Job -
Rewrite every line of the records below as a JSON list of strings, with one string per line and blank lines left out.

——————————

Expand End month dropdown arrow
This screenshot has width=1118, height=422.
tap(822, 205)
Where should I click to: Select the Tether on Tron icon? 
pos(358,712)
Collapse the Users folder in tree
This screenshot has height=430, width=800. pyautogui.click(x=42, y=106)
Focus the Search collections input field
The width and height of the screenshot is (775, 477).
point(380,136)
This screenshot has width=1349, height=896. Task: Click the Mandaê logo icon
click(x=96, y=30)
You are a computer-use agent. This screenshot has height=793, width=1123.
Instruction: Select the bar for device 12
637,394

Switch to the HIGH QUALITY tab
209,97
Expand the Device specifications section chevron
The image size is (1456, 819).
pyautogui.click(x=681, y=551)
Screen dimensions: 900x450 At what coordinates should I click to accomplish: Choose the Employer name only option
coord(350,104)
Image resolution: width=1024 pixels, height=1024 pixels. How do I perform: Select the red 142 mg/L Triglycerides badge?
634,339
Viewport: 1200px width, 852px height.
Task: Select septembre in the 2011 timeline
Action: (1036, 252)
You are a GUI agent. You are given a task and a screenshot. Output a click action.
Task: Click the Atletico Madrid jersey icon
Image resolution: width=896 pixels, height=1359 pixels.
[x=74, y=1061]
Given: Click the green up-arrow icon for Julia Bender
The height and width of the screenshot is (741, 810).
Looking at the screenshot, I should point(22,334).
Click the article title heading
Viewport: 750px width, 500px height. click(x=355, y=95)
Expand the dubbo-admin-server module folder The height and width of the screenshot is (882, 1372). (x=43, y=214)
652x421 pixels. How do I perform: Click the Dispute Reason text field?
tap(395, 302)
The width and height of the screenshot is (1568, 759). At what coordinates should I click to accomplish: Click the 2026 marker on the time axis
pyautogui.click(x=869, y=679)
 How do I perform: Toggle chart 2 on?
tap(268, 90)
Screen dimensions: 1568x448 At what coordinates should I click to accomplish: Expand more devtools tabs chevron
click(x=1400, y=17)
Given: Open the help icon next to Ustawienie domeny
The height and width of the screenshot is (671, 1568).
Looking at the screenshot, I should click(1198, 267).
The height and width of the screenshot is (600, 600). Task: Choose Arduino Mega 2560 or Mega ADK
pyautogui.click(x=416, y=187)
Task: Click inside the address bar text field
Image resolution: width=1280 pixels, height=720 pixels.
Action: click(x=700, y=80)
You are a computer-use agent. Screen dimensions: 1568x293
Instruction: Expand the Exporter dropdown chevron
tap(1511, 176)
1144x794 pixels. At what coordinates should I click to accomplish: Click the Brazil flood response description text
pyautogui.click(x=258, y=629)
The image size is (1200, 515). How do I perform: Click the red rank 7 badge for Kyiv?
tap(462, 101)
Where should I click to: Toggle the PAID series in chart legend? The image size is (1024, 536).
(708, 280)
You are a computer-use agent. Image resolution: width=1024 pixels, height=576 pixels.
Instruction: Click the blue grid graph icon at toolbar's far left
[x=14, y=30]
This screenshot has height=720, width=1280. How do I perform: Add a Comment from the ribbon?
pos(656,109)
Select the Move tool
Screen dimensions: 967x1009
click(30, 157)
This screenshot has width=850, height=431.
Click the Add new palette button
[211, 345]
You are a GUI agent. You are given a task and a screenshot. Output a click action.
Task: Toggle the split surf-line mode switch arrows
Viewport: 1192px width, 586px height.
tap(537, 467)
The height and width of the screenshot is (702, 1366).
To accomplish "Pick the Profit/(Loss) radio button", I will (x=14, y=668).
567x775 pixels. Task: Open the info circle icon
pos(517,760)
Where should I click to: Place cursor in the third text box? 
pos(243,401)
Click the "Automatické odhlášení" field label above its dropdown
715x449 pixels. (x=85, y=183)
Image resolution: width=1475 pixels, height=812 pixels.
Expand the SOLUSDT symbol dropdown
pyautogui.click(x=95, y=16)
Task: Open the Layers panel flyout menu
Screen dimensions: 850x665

——————————

Response below -
[
  "Expand End month dropdown arrow",
  "This screenshot has width=1118, height=422.",
  "tap(822, 205)",
  "Where should I click to: Select the Tether on Tron icon? ",
  "pos(358,712)",
  "Collapse the Users folder in tree",
  "This screenshot has height=430, width=800. pyautogui.click(x=42, y=106)",
  "Focus the Search collections input field",
  "The width and height of the screenshot is (775, 477).",
  "point(380,136)",
  "This screenshot has width=1349, height=896. Task: Click the Mandaê logo icon",
  "click(x=96, y=30)",
  "You are a computer-use agent. This screenshot has height=793, width=1123.",
  "Instruction: Select the bar for device 12",
  "637,394",
  "Switch to the HIGH QUALITY tab",
  "209,97",
  "Expand the Device specifications section chevron",
  "The image size is (1456, 819).",
  "pyautogui.click(x=681, y=551)",
  "Screen dimensions: 900x450 At what coordinates should I click to accomplish: Choose the Employer name only option",
  "coord(350,104)",
  "Image resolution: width=1024 pixels, height=1024 pixels. How do I perform: Select the red 142 mg/L Triglycerides badge?",
  "634,339",
  "Viewport: 1200px width, 852px height.",
  "Task: Select septembre in the 2011 timeline",
  "Action: (1036, 252)",
  "You are a GUI agent. You are given a task and a screenshot. Output a click action.",
  "Task: Click the Atletico Madrid jersey icon",
  "Image resolution: width=896 pixels, height=1359 pixels.",
  "[x=74, y=1061]",
  "Given: Click the green up-arrow icon for Julia Bender",
  "The height and width of the screenshot is (741, 810).",
  "Looking at the screenshot, I should point(22,334).",
  "Click the article title heading",
  "Viewport: 750px width, 500px height. click(x=355, y=95)",
  "Expand the dubbo-admin-server module folder The height and width of the screenshot is (882, 1372). (x=43, y=214)",
  "652x421 pixels. How do I perform: Click the Dispute Reason text field?",
  "tap(395, 302)",
  "The width and height of the screenshot is (1568, 759). At what coordinates should I click to accomplish: Click the 2026 marker on the time axis",
  "pyautogui.click(x=869, y=679)",
  " How do I perform: Toggle chart 2 on?",
  "tap(268, 90)",
  "Screen dimensions: 1568x448 At what coordinates should I click to accomplish: Expand more devtools tabs chevron",
  "click(x=1400, y=17)",
  "Given: Open the help icon next to Ustawienie domeny",
  "The height and width of the screenshot is (671, 1568).",
  "Looking at the screenshot, I should click(1198, 267).",
  "The height and width of the screenshot is (600, 600). Task: Choose Arduino Mega 2560 or Mega ADK",
  "pyautogui.click(x=416, y=187)",
  "Task: Click inside the address bar text field",
  "Image resolution: width=1280 pixels, height=720 pixels.",
  "Action: click(x=700, y=80)",
  "You are a computer-use agent. Screen dimensions: 1568x293",
  "Instruction: Expand the Exporter dropdown chevron",
  "tap(1511, 176)",
  "1144x794 pixels. At what coordinates should I click to accomplish: Click the Brazil flood response description text",
  "pyautogui.click(x=258, y=629)",
  "The image size is (1200, 515). How do I perform: Click the red rank 7 badge for Kyiv?",
  "tap(462, 101)",
  "Where should I click to: Toggle the PAID series in chart legend? The image size is (1024, 536).",
  "(708, 280)",
  "You are a computer-use agent. Image resolution: width=1024 pixels, height=576 pixels.",
  "Instruction: Click the blue grid graph icon at toolbar's far left",
  "[x=14, y=30]",
  "This screenshot has height=720, width=1280. How do I perform: Add a Comment from the ribbon?",
  "pos(656,109)",
  "Select the Move tool",
  "Screen dimensions: 967x1009",
  "click(30, 157)",
  "This screenshot has width=850, height=431.",
  "Click the Add new palette button",
  "[211, 345]",
  "You are a GUI agent. You are given a task and a screenshot. Output a click action.",
  "Task: Toggle the split surf-line mode switch arrows",
  "Viewport: 1192px width, 586px height.",
  "tap(537, 467)",
  "The height and width of the screenshot is (702, 1366).",
  "To accomplish \"Pick the Profit/(Loss) radio button\", I will (x=14, y=668).",
  "567x775 pixels. Task: Open the info circle icon",
  "pos(517,760)",
  "Where should I click to: Place cursor in the third text box? ",
  "pos(243,401)",
  "Click the \"Automatické odhlášení\" field label above its dropdown",
  "715x449 pixels. (x=85, y=183)",
  "Image resolution: width=1475 pixels, height=812 pixels.",
  "Expand the SOLUSDT symbol dropdown",
  "pyautogui.click(x=95, y=16)",
  "Task: Open the Layers panel flyout menu",
  "Screen dimensions: 850x665"
]